The paradox: a frozen jobs market and a labour shortage, simultaneously
Let’s begin with the basics. According to the Hungarian Central Statistical Office’s February data, the unemployment rate climbed to 4.8 percent, while the number of unemployed rose by 11,900 year on year to 235,700. On its own this is not a crisis. The drama begins when you read these numbers next to recent analyses from HR Portál, Oeconomus and GKI: recruiting has barely moved for months, one third of companies still plan to hire, while twenty percent are preparing to cut — and the average time spent looking for a job has already stretched to 11.9 months.
At the same time, GKI’s 2025 study confirms that the Hungarian labour market remains characterised by widespread shortages, particularly in physical jobs and in high-skill engineering, IT and healthcare positions. The economically active workforce is shrinking by 35,000 to 40,000 people annually, and 45 percent of Hungarian university students are planning to move abroad.
How can we simultaneously be talking about a layoff wave and fierce competition for specialists? The answer is that the Hungarian labour market has split in two. On one side sit the traditional manufacturers and suppliers connected to the German automotive industry, where the German cuts are now leaking across to the Hungarian side. ZF Hungary, the first Tier 1 player, has already announced redundancies — just fifteen months after committing a €60 million investment in shock absorbers and rear axles for electric vehicles at the BMW plant in Debrecen and the Mercedes factory in Kecskemét. On the other side sit the battery sector, AI-focused software engineering, and cybersecurity, where KiTalent reports that AI and machine learning engineering roles grew 18 to 22 percent year over year — while traditional outsourcing and application maintenance contracted 3 to 5 percent.
Reading the election result as a business signal
On 12 April the Tisza Party won with 53.6 percent of the vote and 138 seats — a constitutional supermajority.
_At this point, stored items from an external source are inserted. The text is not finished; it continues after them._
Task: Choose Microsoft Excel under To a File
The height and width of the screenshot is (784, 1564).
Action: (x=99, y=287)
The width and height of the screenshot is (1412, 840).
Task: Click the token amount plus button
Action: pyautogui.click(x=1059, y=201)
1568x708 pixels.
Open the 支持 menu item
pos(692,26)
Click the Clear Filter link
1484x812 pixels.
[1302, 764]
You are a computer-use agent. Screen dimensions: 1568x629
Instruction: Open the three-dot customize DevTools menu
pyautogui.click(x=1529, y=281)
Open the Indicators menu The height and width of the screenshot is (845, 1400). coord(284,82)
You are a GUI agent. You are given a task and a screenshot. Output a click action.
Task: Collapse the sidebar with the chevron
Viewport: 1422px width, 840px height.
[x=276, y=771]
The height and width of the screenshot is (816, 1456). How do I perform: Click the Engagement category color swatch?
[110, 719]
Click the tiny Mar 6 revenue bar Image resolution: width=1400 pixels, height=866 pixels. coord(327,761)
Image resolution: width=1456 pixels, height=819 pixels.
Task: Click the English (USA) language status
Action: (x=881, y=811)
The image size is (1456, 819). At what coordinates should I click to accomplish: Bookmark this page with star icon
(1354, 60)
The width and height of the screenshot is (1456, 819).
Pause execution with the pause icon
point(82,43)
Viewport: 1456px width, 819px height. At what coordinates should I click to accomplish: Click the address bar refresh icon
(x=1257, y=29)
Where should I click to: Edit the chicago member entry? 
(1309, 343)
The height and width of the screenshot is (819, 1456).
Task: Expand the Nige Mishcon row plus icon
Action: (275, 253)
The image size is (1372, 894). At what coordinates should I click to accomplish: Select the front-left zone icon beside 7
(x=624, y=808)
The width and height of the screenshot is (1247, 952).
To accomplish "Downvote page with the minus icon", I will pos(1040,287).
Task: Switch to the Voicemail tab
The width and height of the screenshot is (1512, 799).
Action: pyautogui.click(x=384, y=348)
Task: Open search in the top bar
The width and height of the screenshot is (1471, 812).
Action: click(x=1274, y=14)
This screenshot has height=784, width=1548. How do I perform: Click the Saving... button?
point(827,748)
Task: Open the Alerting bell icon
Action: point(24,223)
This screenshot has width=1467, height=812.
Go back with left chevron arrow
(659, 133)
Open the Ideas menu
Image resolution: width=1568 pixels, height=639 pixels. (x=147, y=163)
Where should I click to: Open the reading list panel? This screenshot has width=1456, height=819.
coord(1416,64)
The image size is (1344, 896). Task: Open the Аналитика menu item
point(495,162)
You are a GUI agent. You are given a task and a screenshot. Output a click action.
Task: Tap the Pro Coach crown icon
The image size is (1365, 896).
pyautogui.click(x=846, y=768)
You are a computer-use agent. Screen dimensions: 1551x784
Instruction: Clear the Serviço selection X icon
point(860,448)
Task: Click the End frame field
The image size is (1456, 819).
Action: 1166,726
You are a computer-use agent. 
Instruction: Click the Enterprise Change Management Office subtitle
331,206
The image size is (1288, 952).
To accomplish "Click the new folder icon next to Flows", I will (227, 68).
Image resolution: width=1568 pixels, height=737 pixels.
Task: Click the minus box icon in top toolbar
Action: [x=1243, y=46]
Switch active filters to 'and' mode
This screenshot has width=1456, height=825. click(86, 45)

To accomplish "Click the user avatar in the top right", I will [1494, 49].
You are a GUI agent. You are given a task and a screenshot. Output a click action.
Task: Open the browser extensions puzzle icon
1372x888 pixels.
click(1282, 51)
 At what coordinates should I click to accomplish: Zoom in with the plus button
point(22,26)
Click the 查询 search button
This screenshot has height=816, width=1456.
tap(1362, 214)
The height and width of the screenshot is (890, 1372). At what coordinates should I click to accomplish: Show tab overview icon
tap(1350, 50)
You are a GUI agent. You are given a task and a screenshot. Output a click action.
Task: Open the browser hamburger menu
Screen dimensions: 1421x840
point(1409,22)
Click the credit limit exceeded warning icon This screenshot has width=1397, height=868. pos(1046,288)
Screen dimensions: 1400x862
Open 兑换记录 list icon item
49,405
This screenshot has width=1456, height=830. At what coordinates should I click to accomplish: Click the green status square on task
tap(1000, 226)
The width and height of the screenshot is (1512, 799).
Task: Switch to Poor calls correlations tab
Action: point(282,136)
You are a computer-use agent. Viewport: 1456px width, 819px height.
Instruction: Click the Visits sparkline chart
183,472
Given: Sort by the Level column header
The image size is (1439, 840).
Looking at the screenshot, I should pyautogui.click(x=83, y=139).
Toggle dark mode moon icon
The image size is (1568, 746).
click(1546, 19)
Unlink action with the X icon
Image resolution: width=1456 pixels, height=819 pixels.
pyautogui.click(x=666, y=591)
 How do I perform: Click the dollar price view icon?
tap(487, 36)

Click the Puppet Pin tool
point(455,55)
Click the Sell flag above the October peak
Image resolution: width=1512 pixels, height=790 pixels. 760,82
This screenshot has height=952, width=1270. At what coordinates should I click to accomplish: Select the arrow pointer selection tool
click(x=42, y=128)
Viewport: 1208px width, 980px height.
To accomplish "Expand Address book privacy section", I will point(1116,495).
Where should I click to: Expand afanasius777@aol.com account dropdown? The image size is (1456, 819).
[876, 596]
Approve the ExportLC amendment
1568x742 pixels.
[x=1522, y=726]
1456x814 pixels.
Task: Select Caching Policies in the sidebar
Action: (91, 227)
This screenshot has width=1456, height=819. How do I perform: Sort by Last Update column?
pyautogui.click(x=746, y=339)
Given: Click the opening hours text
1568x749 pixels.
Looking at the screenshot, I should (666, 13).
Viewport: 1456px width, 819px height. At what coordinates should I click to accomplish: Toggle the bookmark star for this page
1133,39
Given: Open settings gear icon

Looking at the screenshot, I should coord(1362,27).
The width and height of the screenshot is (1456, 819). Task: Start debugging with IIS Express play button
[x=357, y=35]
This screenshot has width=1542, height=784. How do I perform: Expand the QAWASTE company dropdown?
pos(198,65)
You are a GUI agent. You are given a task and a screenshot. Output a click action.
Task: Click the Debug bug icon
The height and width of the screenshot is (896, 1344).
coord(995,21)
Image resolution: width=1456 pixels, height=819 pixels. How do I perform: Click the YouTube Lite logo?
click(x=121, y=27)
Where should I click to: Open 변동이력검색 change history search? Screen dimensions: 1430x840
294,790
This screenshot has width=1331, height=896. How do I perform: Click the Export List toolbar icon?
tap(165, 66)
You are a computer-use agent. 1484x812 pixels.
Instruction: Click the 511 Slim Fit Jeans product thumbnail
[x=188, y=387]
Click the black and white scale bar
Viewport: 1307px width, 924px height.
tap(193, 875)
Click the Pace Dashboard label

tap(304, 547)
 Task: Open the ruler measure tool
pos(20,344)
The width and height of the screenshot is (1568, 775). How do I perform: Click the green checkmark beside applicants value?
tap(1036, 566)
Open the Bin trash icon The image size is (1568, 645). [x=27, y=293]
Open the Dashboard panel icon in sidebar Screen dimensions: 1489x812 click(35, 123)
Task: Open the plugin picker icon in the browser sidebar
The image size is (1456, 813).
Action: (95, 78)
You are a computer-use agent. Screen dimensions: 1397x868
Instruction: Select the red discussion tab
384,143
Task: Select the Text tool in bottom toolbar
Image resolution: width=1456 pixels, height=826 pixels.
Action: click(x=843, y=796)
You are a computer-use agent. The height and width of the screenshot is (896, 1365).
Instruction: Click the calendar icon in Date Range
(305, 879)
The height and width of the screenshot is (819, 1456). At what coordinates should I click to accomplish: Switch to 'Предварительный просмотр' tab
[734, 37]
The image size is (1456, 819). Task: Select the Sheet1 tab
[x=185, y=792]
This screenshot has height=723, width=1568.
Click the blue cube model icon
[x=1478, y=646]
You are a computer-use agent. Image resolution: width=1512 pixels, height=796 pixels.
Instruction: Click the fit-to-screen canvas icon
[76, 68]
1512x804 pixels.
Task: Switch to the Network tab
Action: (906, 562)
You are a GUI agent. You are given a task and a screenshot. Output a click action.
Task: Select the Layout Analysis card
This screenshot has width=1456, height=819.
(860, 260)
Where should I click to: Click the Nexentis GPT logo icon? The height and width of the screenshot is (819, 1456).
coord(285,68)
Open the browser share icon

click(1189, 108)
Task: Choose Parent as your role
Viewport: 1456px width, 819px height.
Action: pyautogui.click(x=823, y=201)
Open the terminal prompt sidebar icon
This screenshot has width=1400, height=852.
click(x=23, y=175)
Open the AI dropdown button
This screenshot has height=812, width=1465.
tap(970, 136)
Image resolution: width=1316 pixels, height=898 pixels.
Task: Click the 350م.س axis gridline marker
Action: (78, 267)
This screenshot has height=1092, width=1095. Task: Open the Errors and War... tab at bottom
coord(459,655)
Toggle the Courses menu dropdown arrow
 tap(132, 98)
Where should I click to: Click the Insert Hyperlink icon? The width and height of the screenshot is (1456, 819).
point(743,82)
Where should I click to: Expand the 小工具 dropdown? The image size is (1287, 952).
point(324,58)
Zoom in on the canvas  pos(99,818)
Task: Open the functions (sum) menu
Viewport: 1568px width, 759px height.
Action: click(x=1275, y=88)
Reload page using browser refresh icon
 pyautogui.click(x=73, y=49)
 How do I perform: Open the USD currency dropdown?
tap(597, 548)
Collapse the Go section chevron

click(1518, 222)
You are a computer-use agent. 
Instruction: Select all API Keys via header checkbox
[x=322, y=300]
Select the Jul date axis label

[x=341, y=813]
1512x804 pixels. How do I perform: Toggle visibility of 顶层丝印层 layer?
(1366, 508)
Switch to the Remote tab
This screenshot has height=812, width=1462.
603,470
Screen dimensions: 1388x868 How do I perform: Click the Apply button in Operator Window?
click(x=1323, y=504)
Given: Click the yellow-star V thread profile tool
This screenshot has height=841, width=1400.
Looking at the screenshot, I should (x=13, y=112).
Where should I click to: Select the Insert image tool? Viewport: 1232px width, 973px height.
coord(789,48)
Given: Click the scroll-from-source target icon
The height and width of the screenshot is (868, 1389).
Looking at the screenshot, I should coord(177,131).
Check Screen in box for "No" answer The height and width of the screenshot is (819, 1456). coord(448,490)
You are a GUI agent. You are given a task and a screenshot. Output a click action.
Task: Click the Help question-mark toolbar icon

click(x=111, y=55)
By Monday the forint had strengthened to a four-year high against the euro, dipping below 366.64, while the Budapest Stock Exchange’s BUX index jumped three percent to a record. ING analysts expect the central bank’s 6.25 percent base rate to begin converging toward regional levels in the coming months, and the previously frozen €35 billion in EU funds could begin to be unlocked — provided the new government meets the European Union’s 27 super-milestones by 31 August 2026.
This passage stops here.